Huntington Announces Conversion of Preferred Stock

COLUMBUS, Ohio — Huntington Bancshares Inc., holding company of Huntington Bank, is converting all of its outstanding 8.50% Series A preferred stock (Nasdaq: HBANP) into Huntington Bancshares common stock (Nasdaq: HBAN) in accordance with the terms of the Series A preferred stock.

On Feb. 20 the closing sale price of the common stock was $15.90, which marked the 20th trading day in the past 30 consecutive trading days that the common stock closed above $15.54 (which is equal to 130% of the applicable conversion price for the Series A preferred stock), triggering the right of Huntington Bancshares to elect to convert all shares of Series A preferred stock into shares of common stock.

The conversion will be effective today.

Each share of Series A preferred stock will be converted into 83.6680 shares of common stock. Cash will be paid in lieu of fractional shares of common stock. No action by holders of the Series A preferred stock is required.

There are 362,253 shares of Series A preferred stock outstanding, all of which will be converted.

All rights with respect to the Series A preferred stock will cease and terminate, except the right to receive the number of whole shares of common stock issuable upon conversion of the stock and any required cash-in-lieu of fractional shares. The Series A preferred stock will be delisted from trading on Nasdaq.

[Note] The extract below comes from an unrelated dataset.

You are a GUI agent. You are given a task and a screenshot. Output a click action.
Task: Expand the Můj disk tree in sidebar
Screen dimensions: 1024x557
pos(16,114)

The holders of the preferred stock will not be entitled to receive any dividends on their converted shares of the stock, including the previously declared dividend that would have been payable on April 16 to holders of record as of April 1.

The former holders of the preferred stock will be entitled to receive the previously declared cash dividend on the common stock of $0.11 per share payable on April 2 with respect to the shares of common stock received in the conversion, provided that they are shareholders of record at the close of business on March 19.